[Glass] transactionConflicts, commitResult is readOnly ?
Johan Brichau via Glass
glass at lists.gemtalksystems.com
Wed Apr 5 07:10:05 PDT 2017
Hey Dale,
I tried the simple example on both 2.4.4.1 and 3.2.15 no, and I get the same result as you indeed.
My apologies! I should have tested the simple testcase I derived on both platforms…
I was pretty convinced because now I’m still wondering why I needed to convert the uses of continueTransaction in Parasol to commitTransaction to make it work in 3.2.15.
We did run daily test builds with Parasol on 2.4.4.1 for years now…
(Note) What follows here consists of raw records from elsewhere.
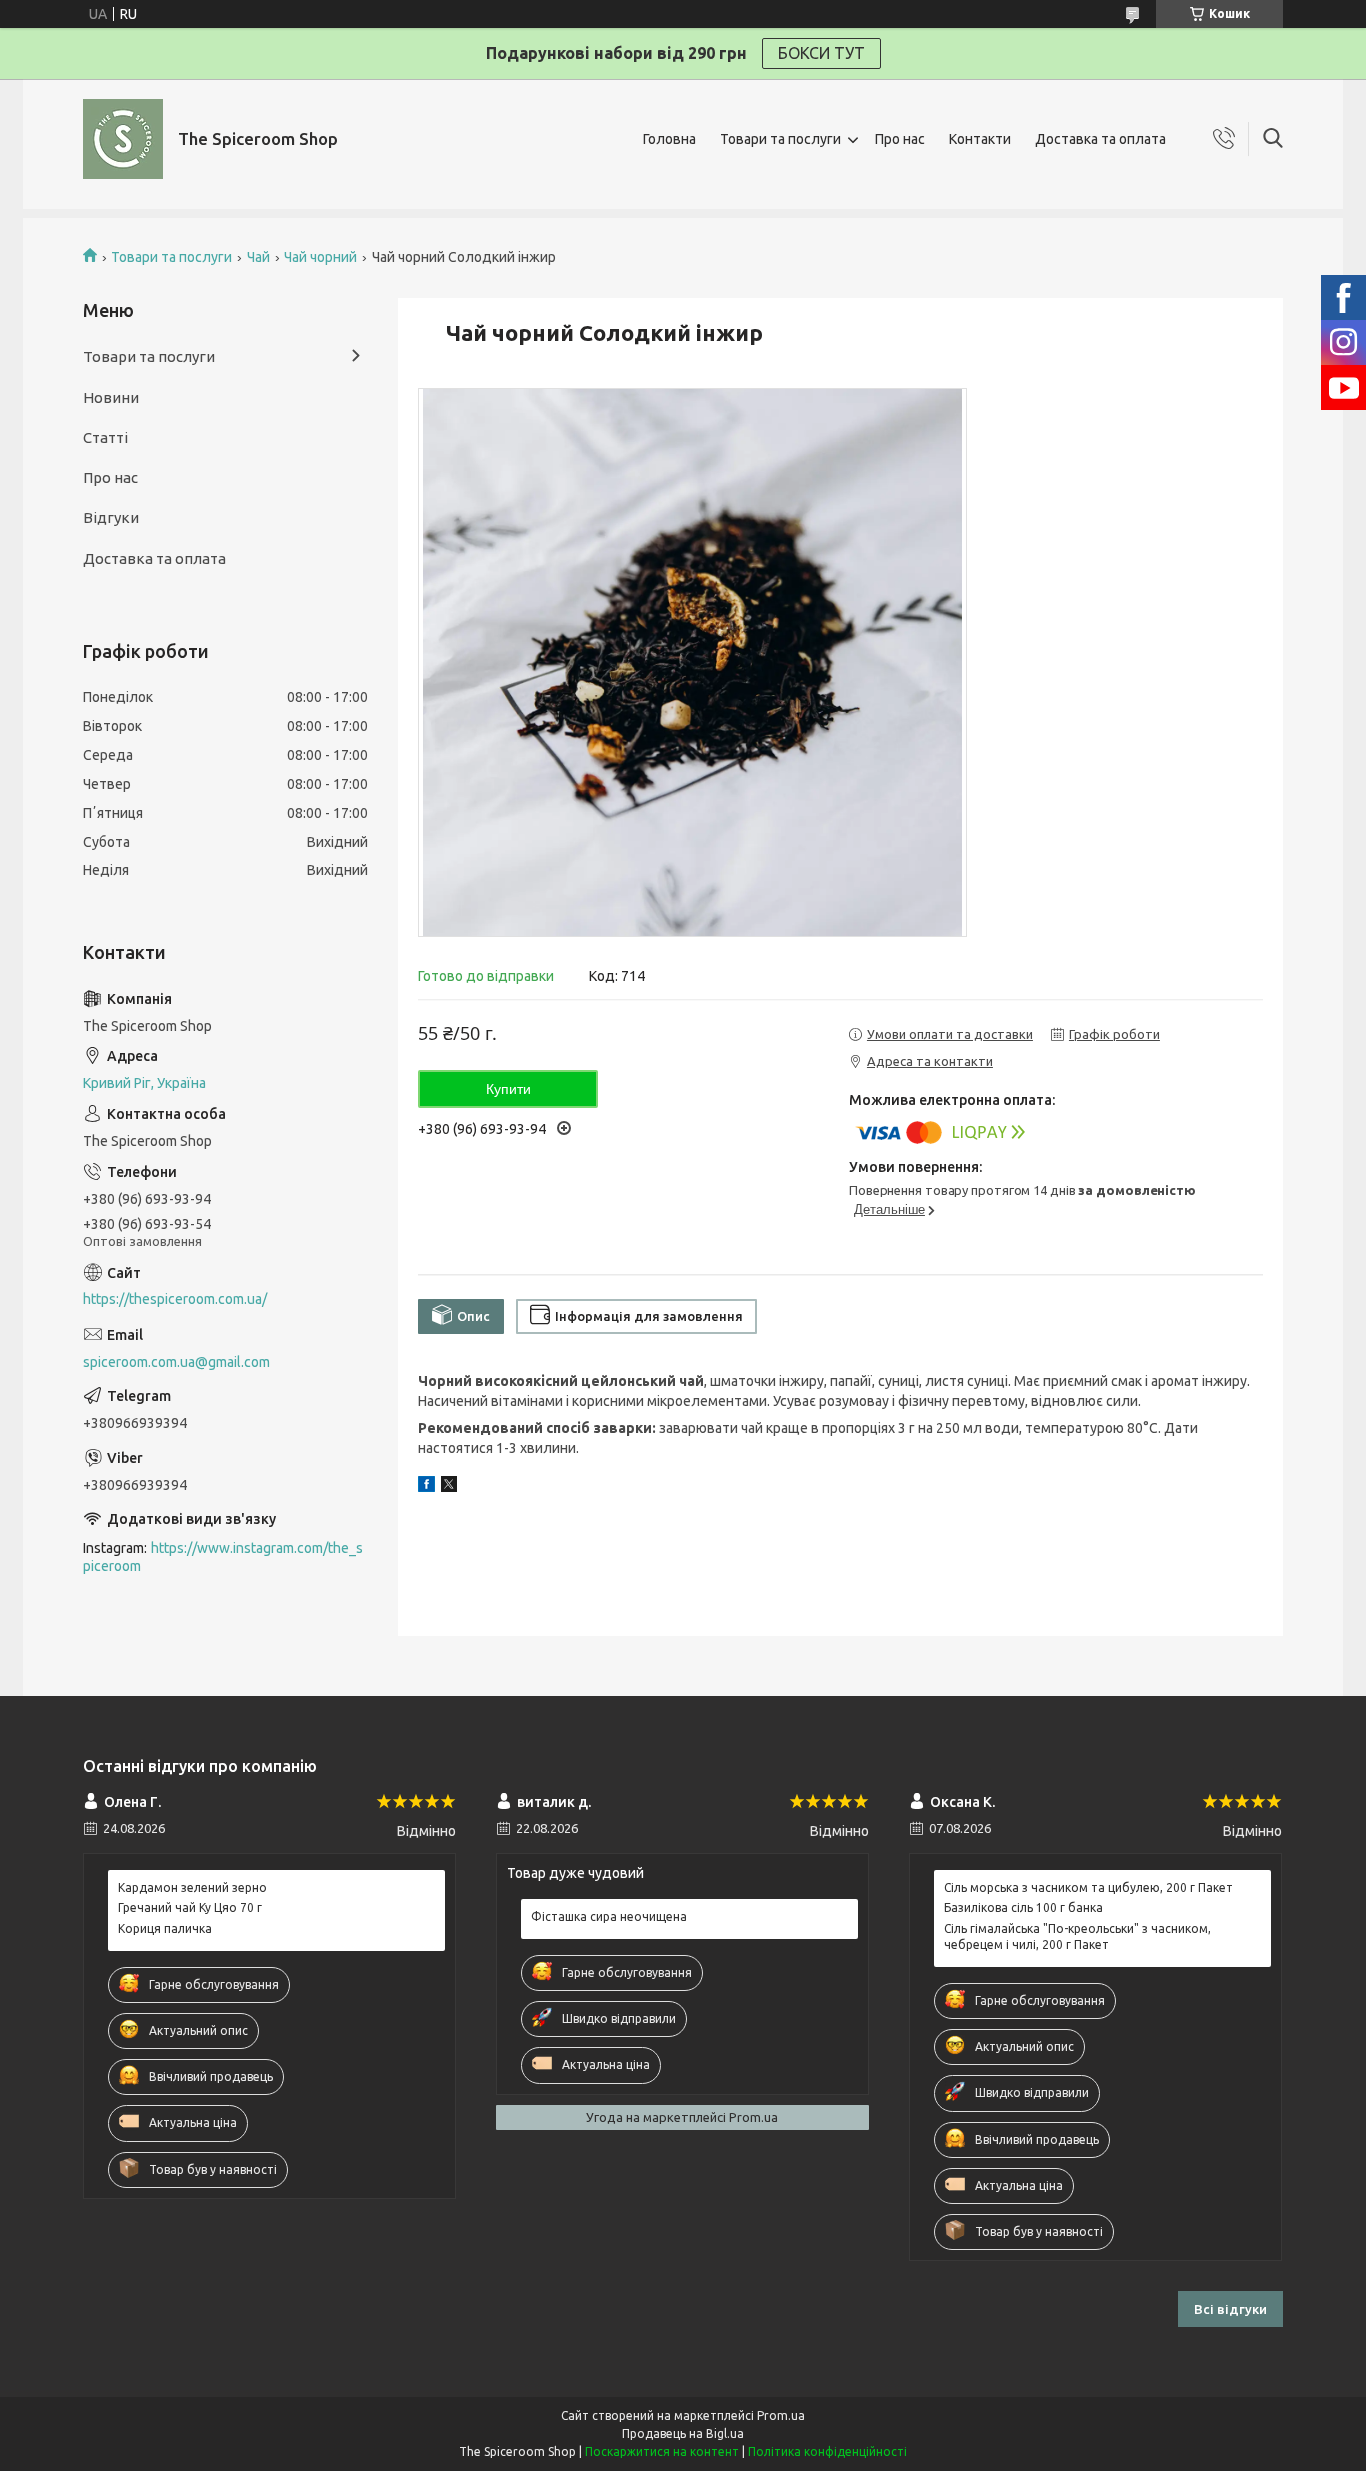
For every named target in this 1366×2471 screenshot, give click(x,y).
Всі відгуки (1230, 2309)
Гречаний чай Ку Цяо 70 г (190, 1907)
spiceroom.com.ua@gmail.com (176, 1362)
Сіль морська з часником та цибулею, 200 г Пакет (1088, 1887)
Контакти (980, 139)
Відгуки (111, 517)
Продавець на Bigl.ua (683, 2433)
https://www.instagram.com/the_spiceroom (223, 1557)
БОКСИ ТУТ (821, 53)
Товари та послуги (780, 139)
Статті (105, 437)
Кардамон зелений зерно (192, 1887)
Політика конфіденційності (827, 2451)
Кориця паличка (165, 1928)
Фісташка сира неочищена (609, 1916)
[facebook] (426, 1487)
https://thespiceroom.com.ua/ (175, 1299)
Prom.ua (781, 2415)
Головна (669, 139)
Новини (111, 397)
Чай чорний (320, 257)
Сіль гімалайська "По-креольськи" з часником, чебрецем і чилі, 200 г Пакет (1077, 1936)
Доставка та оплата (1100, 139)
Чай (258, 257)
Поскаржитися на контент (662, 2451)
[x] (449, 1487)
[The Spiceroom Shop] (123, 139)
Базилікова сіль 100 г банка (1023, 1907)
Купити (508, 1089)
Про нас (900, 139)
So, it’s back to me then to find the exact difference.. :/
thx
Johan
> On 3 Apr 2017, at 19:54, Dale Henrichs <dale.henrichs at gemtalksystems.com> wrote:
>
> Sorry for the late reply.... Allen took a look at this and noted that he was getting transaction failures when he tried to emulate your transaction sequence:
>
> The transaction example given for gem1 and gem2 should always produce a failure to commit in gem2. And I see that behavior using two topaz -l interactively on a 2.4.8 build.
>
> Exactly what version of 2.4 is being used ?
>
> Perhaps the transaction boundaries in 2.4 are not as pictured
>
> Dale
>
> On 03/29/2017 10:43 AM, Johan Brichau via Glass wrote:
>> Dale,
>>
>> I’m back on this, now that I bumped Parasol for Gemstone [1].
>>
>> I think I experienced the same problems in the Parasol tests themselves, but I must say that I must have had things mixed up when I reported a ‘readOnly’ commit result together with a write-write conflict, as I was not able to reconstruct it. Probably a case of me getting lost in logging….
>>
>> However:
>>
>> I fixed the transaction issues by replacing all calls to #continueTransaction with #commitTransaction [see commits in 1].
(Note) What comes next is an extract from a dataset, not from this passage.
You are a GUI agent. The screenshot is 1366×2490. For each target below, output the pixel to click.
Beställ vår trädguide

>> Since Parasol runs a testcase that drives a webbrowser to perform actions in a Seaside app served by another gem, we need to commit and update the view before and after every ‘browser action’ such that testcases can run like in Pharo (i.e. see the same app state).
>> I tried to explain what I’m seeing below. There are 2 gems working on the same object x from time 1 to 6:
>>
>>
>> gem 1 gem 2
>> ———— ————
>> 1 start tx start tx
>> 2 write on object x
>> 3 commit tx
>> 4 continue tx
>> 5 write on object x
>> 6 commit tx -> fails
>>
>>
>> I’m a bit surprised I get different results in GS 2.4 and 3.2, where the use of continueTransaction was working (we do run these tests in daily builds in 2.4).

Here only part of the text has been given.